**Texto de referencia**
════════════════
La CIA y la
guerra fría cultural
Me largué este rollo en la
presentación de la obra del mismo título, de la británica Frances Stonor
Saunders (Ed. Debate, 2001), en un acto que
tuvo lugar en la librería «Fuentetaja» de Madrid, el 15 de octubre de
2001, con asistencia de la autora.
Todas las lecturas son interesadas.
Incluso cuando no nos damos cuenta, también leemos interesadamente.
Estoy seguro de que muchos de ustedes lo habrán comprobado por propia experiencia: lees un libro a los veintitantos años, inmerso en una determinada realidad –y en un específico estado de ánimo–, y el libro te dice unas cosas, y te deja una impresión concreta. Vuelves a leerlo veinte años después, y te parece que fuera otro libro, del todo distinto: las enseñanzas de ayer se difuminan por completo y otras nuevas ocupan su lugar. No ha cambiado el libro: ha cambiado el lector. Hemos cambiado nosotros.
Finalmente, sólo encontramos lo que buscamos.
Admito sin el menor recato que mi lectura de este impresionante trabajo de Frances Stonor Saunders ha sido interesada. Ferozmente interesada. No tanto porque me apasione la Historia de la guerra fría cultural –que ahora ya también–, como porque me apasiona el presente.
La autora ha hecho un trabajo de recopilación de datos que resulta conmovedor, a fuer de exhaustivo. No me cuesta nada hacerme cargo de las muchas dificultades con las que se habrá topado. De algunas, ella misma da cuenta en la Introducción. Otras imagino que las habrá omitido, por mero pudor.
Es difícil escoger una materia de investigación que cuente con fuentes de más difícil acceso. Incluso refiriéndose a una época ya relativamente lejana en el tiempo, es obvio que los protagonistas supervivientes tienen demasiado que ocultar, o que maquillar, o que reconvertir. La CIA, por su parte, tampoco se caracteriza por dar facilidades a quienes tratan de inspeccionar sus tétricos desvanes. La autora de este libro ha demostrado poseer una tenacidad y una presencia de ánimo envidiables.
════════════════
**Material suministrado**
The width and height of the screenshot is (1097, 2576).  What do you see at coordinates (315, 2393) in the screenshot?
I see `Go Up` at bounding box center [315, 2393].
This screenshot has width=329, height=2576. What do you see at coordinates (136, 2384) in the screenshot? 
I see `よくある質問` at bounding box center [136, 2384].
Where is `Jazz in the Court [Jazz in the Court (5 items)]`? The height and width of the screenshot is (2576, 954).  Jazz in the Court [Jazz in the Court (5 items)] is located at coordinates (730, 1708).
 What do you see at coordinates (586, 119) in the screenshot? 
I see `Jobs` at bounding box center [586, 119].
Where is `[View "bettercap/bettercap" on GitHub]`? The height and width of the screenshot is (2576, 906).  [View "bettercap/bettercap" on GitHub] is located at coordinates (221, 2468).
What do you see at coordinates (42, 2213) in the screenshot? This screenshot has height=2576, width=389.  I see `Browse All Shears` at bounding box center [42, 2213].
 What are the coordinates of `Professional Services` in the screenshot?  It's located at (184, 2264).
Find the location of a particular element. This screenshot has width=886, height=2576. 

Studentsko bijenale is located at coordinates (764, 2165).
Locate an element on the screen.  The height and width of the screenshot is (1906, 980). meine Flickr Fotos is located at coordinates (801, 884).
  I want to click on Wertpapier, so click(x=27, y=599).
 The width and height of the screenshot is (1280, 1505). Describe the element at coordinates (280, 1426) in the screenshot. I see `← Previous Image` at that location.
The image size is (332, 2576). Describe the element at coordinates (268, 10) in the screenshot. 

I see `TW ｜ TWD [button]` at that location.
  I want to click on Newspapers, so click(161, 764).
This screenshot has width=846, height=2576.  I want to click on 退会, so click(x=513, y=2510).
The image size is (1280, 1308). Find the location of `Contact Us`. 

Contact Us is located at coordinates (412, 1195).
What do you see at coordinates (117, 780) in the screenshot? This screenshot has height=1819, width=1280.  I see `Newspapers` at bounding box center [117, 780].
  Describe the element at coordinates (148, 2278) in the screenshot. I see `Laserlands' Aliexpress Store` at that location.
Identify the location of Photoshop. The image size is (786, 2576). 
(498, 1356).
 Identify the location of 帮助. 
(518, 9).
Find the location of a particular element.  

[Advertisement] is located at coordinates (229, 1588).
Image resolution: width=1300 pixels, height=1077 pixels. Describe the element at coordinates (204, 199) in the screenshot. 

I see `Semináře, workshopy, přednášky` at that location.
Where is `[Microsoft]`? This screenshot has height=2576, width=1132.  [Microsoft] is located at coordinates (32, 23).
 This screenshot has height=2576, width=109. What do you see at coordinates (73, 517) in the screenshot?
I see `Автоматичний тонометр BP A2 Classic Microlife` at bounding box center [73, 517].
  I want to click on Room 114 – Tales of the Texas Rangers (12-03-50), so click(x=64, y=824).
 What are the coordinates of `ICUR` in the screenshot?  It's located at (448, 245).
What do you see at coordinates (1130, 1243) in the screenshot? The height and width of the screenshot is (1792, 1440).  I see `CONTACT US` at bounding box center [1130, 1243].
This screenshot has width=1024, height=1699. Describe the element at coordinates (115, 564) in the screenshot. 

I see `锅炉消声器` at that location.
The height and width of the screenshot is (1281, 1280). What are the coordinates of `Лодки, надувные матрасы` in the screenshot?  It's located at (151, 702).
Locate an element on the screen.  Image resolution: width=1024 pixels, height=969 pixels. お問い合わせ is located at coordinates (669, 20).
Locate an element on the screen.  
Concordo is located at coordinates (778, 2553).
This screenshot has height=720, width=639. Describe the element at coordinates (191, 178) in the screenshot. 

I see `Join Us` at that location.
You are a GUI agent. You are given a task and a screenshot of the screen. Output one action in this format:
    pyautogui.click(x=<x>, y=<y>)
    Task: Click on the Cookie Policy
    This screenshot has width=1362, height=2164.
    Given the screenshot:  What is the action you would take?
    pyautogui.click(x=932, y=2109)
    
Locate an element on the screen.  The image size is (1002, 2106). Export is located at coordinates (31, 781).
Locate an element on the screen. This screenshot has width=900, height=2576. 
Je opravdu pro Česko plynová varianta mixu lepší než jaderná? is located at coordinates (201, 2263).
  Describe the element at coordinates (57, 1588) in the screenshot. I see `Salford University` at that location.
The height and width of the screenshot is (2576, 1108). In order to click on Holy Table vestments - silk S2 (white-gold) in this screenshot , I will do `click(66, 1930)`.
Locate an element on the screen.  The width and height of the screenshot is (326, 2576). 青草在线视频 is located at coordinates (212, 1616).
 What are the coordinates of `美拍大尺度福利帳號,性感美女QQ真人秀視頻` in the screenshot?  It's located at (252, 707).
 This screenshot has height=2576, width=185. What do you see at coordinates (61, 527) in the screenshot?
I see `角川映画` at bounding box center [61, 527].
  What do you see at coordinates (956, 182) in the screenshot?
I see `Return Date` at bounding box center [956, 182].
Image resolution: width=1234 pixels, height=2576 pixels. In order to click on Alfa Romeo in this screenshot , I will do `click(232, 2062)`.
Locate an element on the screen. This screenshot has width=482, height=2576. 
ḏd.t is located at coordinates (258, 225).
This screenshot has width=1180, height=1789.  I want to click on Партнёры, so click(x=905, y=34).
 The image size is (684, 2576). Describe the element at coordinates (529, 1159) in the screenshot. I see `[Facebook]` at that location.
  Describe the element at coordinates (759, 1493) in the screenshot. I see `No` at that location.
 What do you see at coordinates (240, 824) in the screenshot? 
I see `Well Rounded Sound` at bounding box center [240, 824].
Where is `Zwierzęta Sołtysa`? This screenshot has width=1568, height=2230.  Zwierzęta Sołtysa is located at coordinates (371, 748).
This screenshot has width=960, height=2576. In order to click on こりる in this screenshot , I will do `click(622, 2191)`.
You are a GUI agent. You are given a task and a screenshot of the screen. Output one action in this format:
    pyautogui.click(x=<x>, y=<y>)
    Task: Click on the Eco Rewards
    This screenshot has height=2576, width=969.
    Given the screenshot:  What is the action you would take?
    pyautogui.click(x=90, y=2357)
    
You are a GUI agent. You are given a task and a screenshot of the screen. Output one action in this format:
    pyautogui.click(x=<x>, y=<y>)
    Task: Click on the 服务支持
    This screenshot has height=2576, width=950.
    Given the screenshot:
════════════════
**Consigna**
Transcriba literalmente el pasaje del texto de referencia que se abre con las palabras que contienen "Estoy seguro de" y se cierra con "Hemos cambiado nosotros.". Las filas constituyen un material independiente del texto de referencia.

**Solución del ejercicio**
Estoy seguro de que muchos de ustedes lo habrán comprobado por propia experiencia: lees un libro a los veintitantos años, inmerso en una determinada realidad –y en un específico estado de ánimo–, y el libro te dice unas cosas, y te deja una impresión concreta. Vuelves a leerlo veinte años después, y te parece que fuera otro libro, del todo distinto: las enseñanzas de ayer se difuminan por completo y otras nuevas ocupan su lugar. No ha cambiado el libro: ha cambiado el lector. Hemos cambiado nosotros.